The credit rating giant Standard & Poor’s downgraded Wells Fargo on Wednesday as a result of the extraordinary regulatory penalties recently imposed on the San Francisco bank.
S&P’s action came five days after the Federal Reserve Board hit Wells with a cap on asset growth. The cap will remain in place until the $1.95 trillion-asset bank improves its governance and controls to the Fed’s satisfaction. Wells also agreed to replace four members of its board of directors.
The one-notch downgrade reflects S&P's view that Wells faces greater regulatory risk than was previously believed. Wells is facing close scrutiny in the wake of revelations that thousands of its employees opened as many as 3.5 million unauthorized customer accounts.
“This unprecedented asset cap on a large bank underscores the continued elevated regulatory risks for Wells, and the ongoing ramifications of its retail sales and practices issues, as well as the complexities of improving compliance and operational risk controls throughout its very large organization,” S&P stated in a report.
S&P reduced its long-term issuer credit rating for Wells Fargo’s holding company from “A” to “A-.“ The firm also cut the same rating for Wells Fargo Bank from “A-1” to “A-2.”
The New York-based ratings firm said that it continues to view Wells Fargo’s business position as a key strength, and that it does not expect the asset cap to impose significant harm on the bank’s competitive standing in key businesses. Standard & Poor’s also said that its outlook for Wells Fargo is stable.

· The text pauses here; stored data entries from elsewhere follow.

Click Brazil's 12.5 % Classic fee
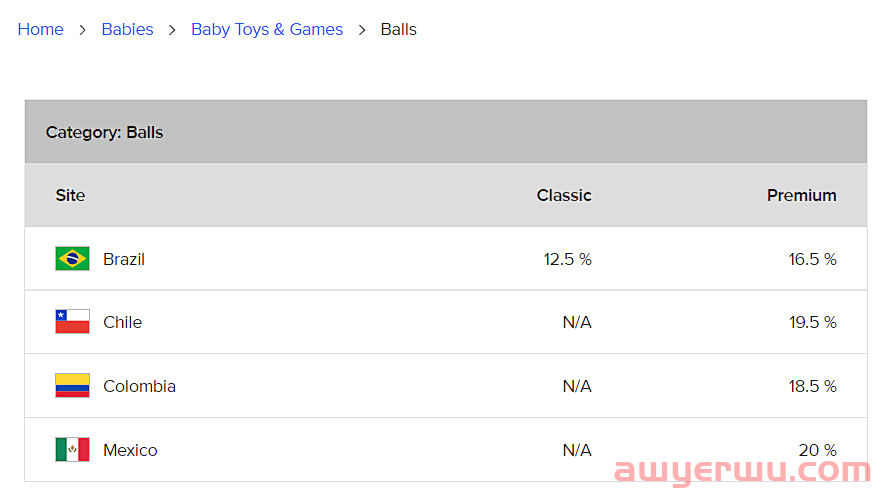Image resolution: width=890 pixels, height=501 pixels. click(x=568, y=259)
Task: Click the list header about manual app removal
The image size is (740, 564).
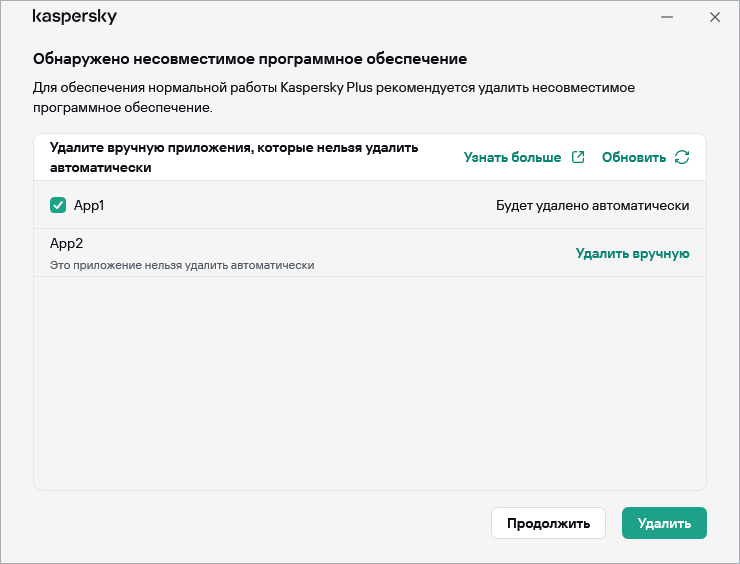Action: [234, 157]
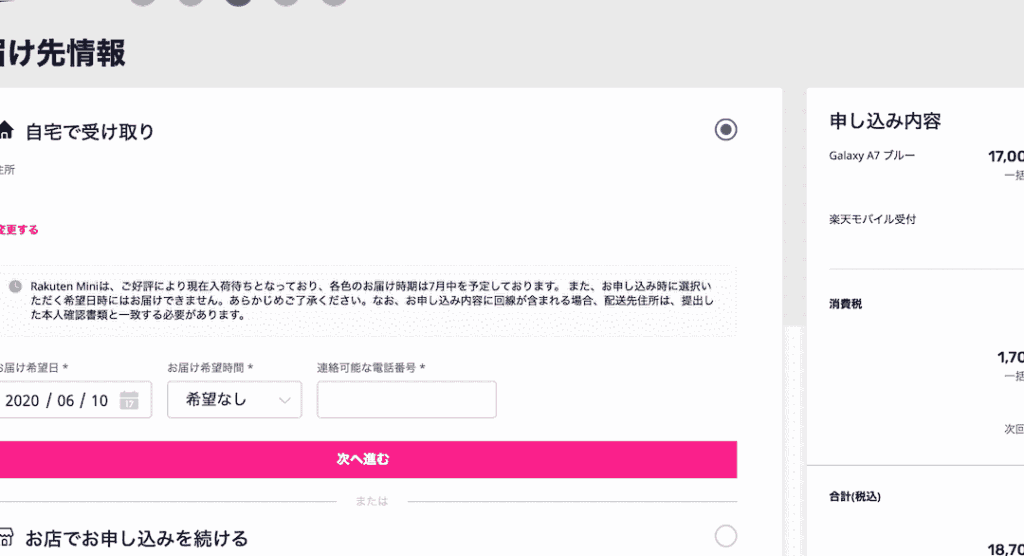1024x556 pixels.
Task: Click the dark active step dot in the progress indicator
Action: point(238,1)
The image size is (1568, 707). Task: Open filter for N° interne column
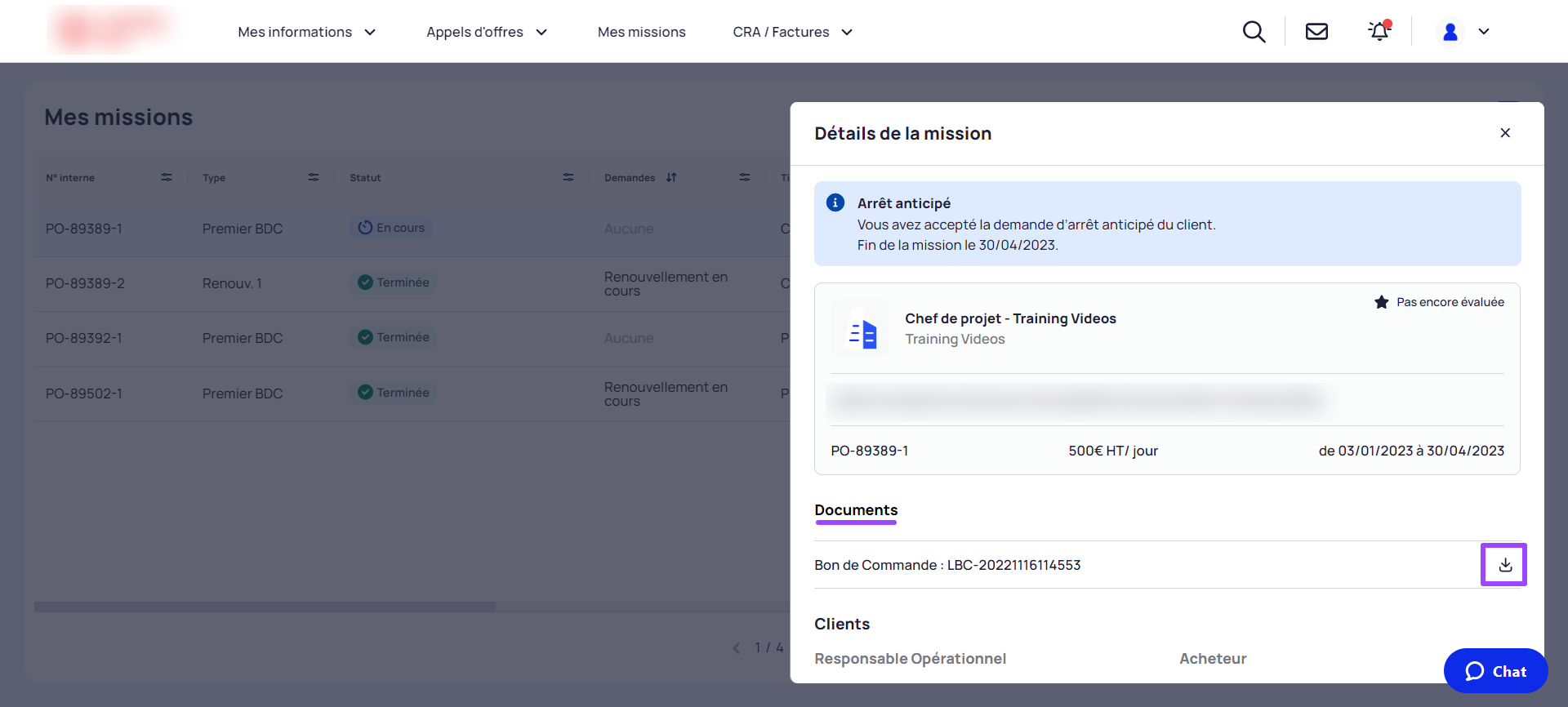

At the same time, S&P acknowledged that the asset cap could modest hurt the bank’s short-term competitive position in certain commercial businesses. Wells Fargo expects its 2018 net income to take a $300 million to $400 million hit as a result of the Fed’s action.
The key question now is how long the asset cap will remain in place. Wells CEO Tim Sloan said Monday that he believes the restrictions will likely be lifted by the end of this year. If the asset cap remains in place in 2019, the bank’s stock price, which has fallen by more than 11% since Friday, will likely suffer further.
“We could lower the ratings if Wells does not meet the requirements under the Fed’s regulatory consent order, if the asset cap is not lifted in a reasonable timeframe, or if Wells’ market shares erode significantly — developments we do not currently expect,” S&P said.
Another large credit rating firm, Moody’s Investors Service, said earlier this week that the Fed’s sanctions are likely to increase customer attrition at Wells Fargo, since competitors will use the bank’s hobbled status to poach clients.
S&P’s downgrade is its fourth for Wells Fargo since the throes of the financial crisis in early 2009, when the bank had a sparkling AA rating.
While S&P’s action could have a negative impact on Wells Fargo’s borrowing costs, it brings the embattled bank in line with the ratings of two of its main competitors, JPMorgan Chase and Bank of America.
U.S. Bancorp currently has a higher rating from S&P than Wells Fargo, while Citigroup, Goldman Sachs and Morgan Stanley all have lower ratings.